La significativa testimonianza di un giovane infermiere del Pronto Soccorso di Crema

Ospedale ingresso
Ogni giorno decine di ambulanze a sirene spiegate risuonano nelle vie di Crema che, deserte, fanno da cassa di risonanza. E il pensiero va a medici e infermieri: sono in trincea da settimane. A loro tutta la nostra ammirazione e una preghiera.
Abbiamo ascoltato un giovane infermiere del Pronto Soccorso cittadino, stremato dai turni e dall’emergenza. Lo stress e i ritmi frenetici (per usare un eufemismo) di questi giorni non gli impediscono di sorridere e, se possibile, di amare ancor di più il suo lavoro. Gli chiediamo innanzitutto come sta vivendo questi momenti.
“Semplicemente ora la mia vita, ma anche quella dei colleghi, è dettata da tempi molto stringenti. Turni veramente pesanti, non solo fisicamente. Si deve reggere a livello psicologico, di testa. All’inizio l’emergenza ci ha spiazzati, ma da una settimana circa hanno rinforzato il personale: ne avevamo bisogno, eravamo al limite”.

Ormai voi infermieri, come i medici, vedete di più colleghi e pazienti che la famiglia. Cosa cogliete negli occhi delle persone colpite dal virus?

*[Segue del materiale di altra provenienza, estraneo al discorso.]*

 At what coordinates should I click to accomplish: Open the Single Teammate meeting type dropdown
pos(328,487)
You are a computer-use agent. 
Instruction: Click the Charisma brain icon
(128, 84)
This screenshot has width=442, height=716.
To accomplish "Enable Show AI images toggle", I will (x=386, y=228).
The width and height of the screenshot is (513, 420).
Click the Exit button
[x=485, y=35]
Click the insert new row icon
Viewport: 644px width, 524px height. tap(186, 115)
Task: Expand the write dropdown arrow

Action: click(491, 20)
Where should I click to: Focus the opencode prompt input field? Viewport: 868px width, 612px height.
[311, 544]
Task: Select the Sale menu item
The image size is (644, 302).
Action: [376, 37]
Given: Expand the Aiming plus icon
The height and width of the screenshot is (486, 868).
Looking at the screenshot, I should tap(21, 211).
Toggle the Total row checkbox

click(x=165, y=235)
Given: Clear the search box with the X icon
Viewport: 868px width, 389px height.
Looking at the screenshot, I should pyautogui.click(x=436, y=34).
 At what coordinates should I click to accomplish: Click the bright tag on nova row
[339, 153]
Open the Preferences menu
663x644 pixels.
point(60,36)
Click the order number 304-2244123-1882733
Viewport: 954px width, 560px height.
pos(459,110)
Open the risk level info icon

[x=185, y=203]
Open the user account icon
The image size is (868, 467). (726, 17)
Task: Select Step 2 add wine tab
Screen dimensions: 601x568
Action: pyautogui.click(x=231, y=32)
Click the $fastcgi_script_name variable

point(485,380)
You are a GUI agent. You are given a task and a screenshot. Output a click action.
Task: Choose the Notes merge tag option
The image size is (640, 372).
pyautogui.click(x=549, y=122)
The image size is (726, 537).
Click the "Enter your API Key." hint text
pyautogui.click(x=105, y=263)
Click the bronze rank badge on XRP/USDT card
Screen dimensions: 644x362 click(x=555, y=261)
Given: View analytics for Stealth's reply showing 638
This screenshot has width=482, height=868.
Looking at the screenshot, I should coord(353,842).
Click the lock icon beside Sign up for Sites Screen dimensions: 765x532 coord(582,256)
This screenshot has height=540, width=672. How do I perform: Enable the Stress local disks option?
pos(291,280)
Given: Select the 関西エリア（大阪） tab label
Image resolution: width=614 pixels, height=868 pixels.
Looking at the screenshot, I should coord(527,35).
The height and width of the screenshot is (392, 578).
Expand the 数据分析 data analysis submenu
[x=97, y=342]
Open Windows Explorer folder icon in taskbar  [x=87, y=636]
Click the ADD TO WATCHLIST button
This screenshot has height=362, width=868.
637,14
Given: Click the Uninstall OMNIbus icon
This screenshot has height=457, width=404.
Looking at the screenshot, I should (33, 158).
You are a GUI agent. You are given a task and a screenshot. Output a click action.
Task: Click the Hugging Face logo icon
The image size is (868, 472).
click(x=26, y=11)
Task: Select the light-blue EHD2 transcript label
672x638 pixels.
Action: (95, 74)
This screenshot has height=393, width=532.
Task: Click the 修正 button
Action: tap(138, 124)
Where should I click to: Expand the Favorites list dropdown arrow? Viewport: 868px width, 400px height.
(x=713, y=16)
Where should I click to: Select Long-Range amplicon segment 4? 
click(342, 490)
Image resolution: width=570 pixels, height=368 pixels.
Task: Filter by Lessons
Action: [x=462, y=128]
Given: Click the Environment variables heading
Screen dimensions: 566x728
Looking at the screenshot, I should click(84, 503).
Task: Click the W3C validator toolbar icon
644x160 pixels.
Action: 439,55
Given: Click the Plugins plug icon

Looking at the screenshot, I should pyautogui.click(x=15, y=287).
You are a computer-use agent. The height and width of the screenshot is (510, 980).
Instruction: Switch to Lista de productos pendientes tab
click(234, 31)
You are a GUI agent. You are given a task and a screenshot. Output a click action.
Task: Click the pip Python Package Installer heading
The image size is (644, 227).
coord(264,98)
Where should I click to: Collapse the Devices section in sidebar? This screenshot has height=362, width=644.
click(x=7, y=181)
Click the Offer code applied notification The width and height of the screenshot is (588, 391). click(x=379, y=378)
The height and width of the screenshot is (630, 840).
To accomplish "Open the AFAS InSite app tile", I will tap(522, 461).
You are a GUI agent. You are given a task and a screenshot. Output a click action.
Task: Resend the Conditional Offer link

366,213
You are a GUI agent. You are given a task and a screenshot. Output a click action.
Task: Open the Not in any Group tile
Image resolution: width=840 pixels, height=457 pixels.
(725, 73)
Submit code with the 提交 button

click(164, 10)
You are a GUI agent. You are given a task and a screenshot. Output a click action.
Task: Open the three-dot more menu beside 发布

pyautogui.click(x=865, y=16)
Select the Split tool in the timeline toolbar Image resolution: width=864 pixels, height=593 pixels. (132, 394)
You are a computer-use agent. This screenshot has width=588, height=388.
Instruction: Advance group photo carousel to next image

“Vi si legge preoccupazione, un forte timore. Sono giustamente spaventati. E questo vale per tutti, anziani e meno anziani. I pazienti sono qui senza parenti e non li vedranno per un po’, in un momento difficile. Cerchiamo di trasmettere fiducia e stiamo loro vicini. Si dice che il Covid-19 colpisca soprattutto gli over 65, ma anche nella fascia 50-60 anni ne ho assistiti parecchi. Anche stamattina (giovedì, ndr) ci sono stati moltissimi accessi, tutti con febbre e già con rx torace positivo”.

Da dove arrivano le ambulanze, tutte da Crema e Cremasco?

“No assolutamente, anche dal territorio cremonese e da Cremona città, dal Lodigiano e dal Piacentino”.

La nostra comunità vi è riconoscente per il grande sforzo e la professionalità. State facendo un lavoro encomiabile.

“Approfitto per sottolineare l’ottimo clima di lavoro che c’è tra noi colleghi. Spesso tra medici, infermieri e operatori ci riconosciamo solo dagli occhi, a volte neppure attraverso lo sguardo. Ma è uguale: siamo diventati una grande famiglia che si supporta e ognuno è solidale con l’altro, pur nella difficoltà e nella frenesia. Ciò aiuta a lavorare al meglio e a dare il massimo. Un grazie va ai commercianti che ci hanno donato pizza, gelato… e ai cittadini che ci supportano. Gli striscioni ci danno la carica e ci fanno sentire apprezzati e stimati. Grazie!”.

Te la senti di lanciare un appello ai coetanei, soprattutto a chi ancora sembra minimizzare la portata di quanto sta accadendo?

“Ripensando a quello che sto e stiamo vivendo, credo di poter dire che questa è la prova del nostro secolo. Ciascuno è chiamato a rispondere di quello che fa e dei comportamenti che mette in atto: io sono un infermiere e sono chiamato a prendermi cura della gente. A tutti, però, è chiesto di stare a casa ed evitare il più possibile contatti. Il mio appello è semplice, seguire le indicazioni che ci vengono fornite. La responsabilità è nostra e solo con l’impegno di tutti miglioreremo la situazione e sconfiggeremo il virus”.